Overview
Speech-to-text is one of the many cognitive services offered by Azure. All Azure cognitive services can be classified into one of four primary categories:
- Decision
- Language
- Speech
- Vision
Each category contains a variety of services, with Speech-to-text categorized in the “Speech” category. It converts spoken language to text using either an SDK or web API call. Both methods will require a subscription key, obtained by a brief resource setup in the Azure portal. Speech-to-text can be configured to recognize a variety of languages as displayed at https://docs.microsoft.com/en-us/azure/cognitive-services/speech-service/language-support.
In addition, the source of the speech could be either live spoken words, or a recording.
How to Use Speech-to-text
Project Setup (using SDK)
- Setup the Speech-to-text resource in Azure. Simply specify “speech services” in the search bar, and all speech resources in Azure marketplace will be displayed. For this demo, we will use Microsoft’s Speech Azure Service.
- After clicking create and providing the fundamental parameters for the setup, subscription keys will be provided.

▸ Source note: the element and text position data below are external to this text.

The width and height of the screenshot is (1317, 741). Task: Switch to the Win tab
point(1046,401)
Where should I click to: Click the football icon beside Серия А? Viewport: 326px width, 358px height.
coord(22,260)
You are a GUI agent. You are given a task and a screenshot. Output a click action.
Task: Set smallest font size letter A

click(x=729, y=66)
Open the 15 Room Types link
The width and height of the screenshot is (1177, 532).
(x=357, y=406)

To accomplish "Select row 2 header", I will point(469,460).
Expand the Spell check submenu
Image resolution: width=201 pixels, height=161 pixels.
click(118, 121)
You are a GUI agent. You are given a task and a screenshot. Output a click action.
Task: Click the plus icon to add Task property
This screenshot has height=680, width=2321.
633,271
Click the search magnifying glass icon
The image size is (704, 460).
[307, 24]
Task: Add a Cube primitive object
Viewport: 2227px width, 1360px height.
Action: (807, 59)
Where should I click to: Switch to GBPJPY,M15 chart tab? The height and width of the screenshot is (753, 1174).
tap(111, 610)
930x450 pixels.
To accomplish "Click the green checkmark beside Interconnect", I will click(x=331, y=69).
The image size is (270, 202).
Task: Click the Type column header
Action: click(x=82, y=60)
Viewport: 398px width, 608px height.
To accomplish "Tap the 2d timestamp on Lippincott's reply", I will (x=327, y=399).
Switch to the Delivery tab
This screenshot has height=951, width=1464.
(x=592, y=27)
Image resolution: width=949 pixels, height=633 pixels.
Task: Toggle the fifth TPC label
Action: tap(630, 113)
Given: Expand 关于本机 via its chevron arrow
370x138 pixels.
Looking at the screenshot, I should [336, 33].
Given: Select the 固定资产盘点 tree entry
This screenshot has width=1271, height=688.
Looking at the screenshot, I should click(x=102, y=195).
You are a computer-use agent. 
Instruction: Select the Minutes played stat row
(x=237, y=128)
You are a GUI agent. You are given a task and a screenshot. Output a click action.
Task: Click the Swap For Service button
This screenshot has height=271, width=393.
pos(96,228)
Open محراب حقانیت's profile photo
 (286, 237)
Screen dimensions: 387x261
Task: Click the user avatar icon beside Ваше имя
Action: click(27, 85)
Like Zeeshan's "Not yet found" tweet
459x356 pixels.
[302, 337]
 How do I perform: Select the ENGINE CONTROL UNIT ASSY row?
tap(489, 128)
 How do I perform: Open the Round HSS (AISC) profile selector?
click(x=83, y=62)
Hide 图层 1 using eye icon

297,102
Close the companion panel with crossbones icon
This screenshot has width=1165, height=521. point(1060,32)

- Obtain the subscription key for the above resource
- Setup a project with the “Microsoft.CognitiveServices.Speech” NuGet package.
- Listen and convert
Why you should use Speech-to-text?
Accessibility! Most applications depend on users not being vision impaired. However, this prevents a significant number of users from using an application due to their impaired vision. Certainly screen readers have been available in the Windows OS for nearly 2 decades. This allows any user to understand what is displayed on the screen. However, an impaired user will have difficulty interacting with the user interface (i.e. submitting info, filling forms, etc.). Thanks to Speech-to-text, users can now speak to the application and have the words dynamically translated to text in the application. This makes the application accessible to more users, as well as ADA and WCAG compliant.